Latin America Under Trump 2025: Ports, Prisons, and Tariffs Rewrite Regional Politics
From Panama’s canal ports to El Salvador’s megaprison, the Trump White House and Marco Rubio are reshaping U.S.-Latin ties. Tariffs, sanctions, and Caribbean strikes test sovereignty, dividing leaders from Brazil to Colombia while Venezuela looms in 2025’s hemispheric power struggle.
Americas First, with a Short Fuse
In January, Marco Rubio took charge at the U.S. State Department and pushed an Americas First reset, arguing in The Wall Street Journal that the hemisphere would no longer be sidelined. In February, his first official trip touched five countries across Latin America and the Caribbean. The tempo soon became unmistakably Donald Trump: allies get favors, critics get pressure. Javier Milei in Argentina and Nayib Bukele in El Salvador have embraced the MAGA wavelength.
That pressure was formalized when the White House marked the Monroe Doctrine anniversary with a Trump corollary stressing U.S. control of the Western Hemisphere. In Latin America, such language triggers institutional memory. Work in Latin American Research Review and Journal of Democracy warns that external tutelage can harden polarization by turning policy disputes into sovereignty crises.
In January, Colombian President Gustavo Petro reversed his stance on accepting U.S. deportation flights after Trump threatened punitive tariffs. The lever was immediate: Colombia is the biggest exporter of cut flowers to the United States. For workers who pack stems into boxes, a tariff threat is not theory; it is fewer shifts, less cash, and another reminder that borders are managed through livelihoods.

Ports, Prisons, and Political Loyalty
In Panama, leverage arrived through geography. After Rubio’s February visit, Panama moved to meet U.S. demands that CK Hutchison, a Hong Kong conglomerate, relinquish its stake in two ports tied to the Panama Canal. Analyst Christina Guevara argues that Washington often blurs Chinese commerce near the canal with control of the canal itself, a blur Panamanians read through a long history of intervention.
El Salvador shows the reward side. Nayib Bukele offered to detain migrants deported from the United States, pairing deportation with his mass-incarceration agenda and a massive prison opened in 2023. The White House later sent planeloads of migrants there despite court resistance and reportedly paid $6 million. Noah Bullock of Cristosal warns that weak safeguards invite abuse. For families, the policy question narrows to one fear: whether a loved one can be traced once detention begins.

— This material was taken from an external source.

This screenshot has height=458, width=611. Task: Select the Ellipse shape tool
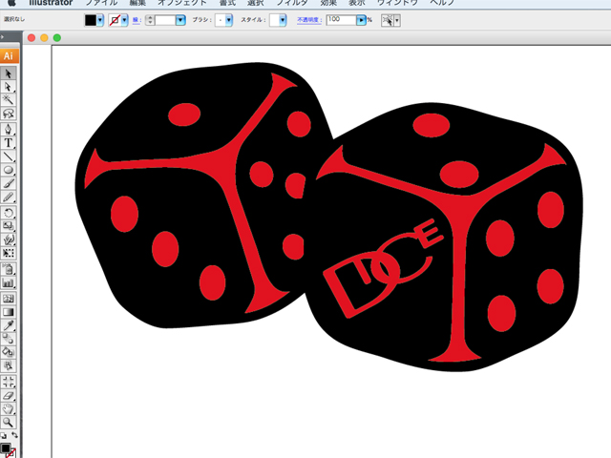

In Argentina, the administration chose a carrot. The United States promised $20 billion in support if Javier Milei’s party wins midterms, a pledge that analysts like Keith Johnson say looks more political than systemic, especially compared with Mexico in 1995. The symbolism is deliberate: Milei headlines CPAC and even handed a gilded chainsaw to Elon Musk. In the region, it reads as a price tag on ideological alignment.
Brazil has tested the opposite lesson. In September, its Supreme Court convicted former President Jair Bolsonaro and seven associates for plotting a coup, sentencing Bolsonaro to 27 years. The case unfolded amid U.S. pressure, including sanctions on a Brazilian justice and higher tariffs. President Luiz Inácio Lula da Silva refused to bend, making sovereignty central to his politics. Yet polarization persists; surveys show a slight majority distrust the court, a risk flagged in Latin American Politics and Society.

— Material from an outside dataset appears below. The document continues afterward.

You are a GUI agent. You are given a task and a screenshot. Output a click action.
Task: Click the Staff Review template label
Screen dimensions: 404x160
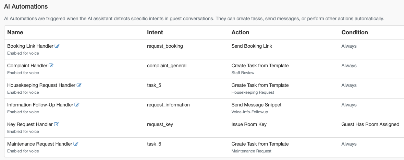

Caribbean Strikes and the Caracas Shadow
Then came the sea. In September, U.S. forces began striking boats in the Caribbean, saying they were targeting suspected drug smugglers while offering no public evidence and no authorization from Congress. The toll has passed 100 dead. For coastal communities, the policy is not abstract counter-narcotics strategy; it is the fear that a routine crossing ends in fire. Many analysts see a possible runway toward harder action against Venezuela.
The fallout hit Gustavo Petro. After condemning the strikes, he and members of his family were sanctioned in October. Treasury Secretary Scott Bessent framed the move as a response to cartels, and Trump later attacked Petro from Mar-a-Lago, accusing Colombia of operating major cocaine factories. Petro answered by invoking territorial history, arguing Texas and California were taken by invasion. In the Andes and beyond, such arguments land as both provocation and reminder.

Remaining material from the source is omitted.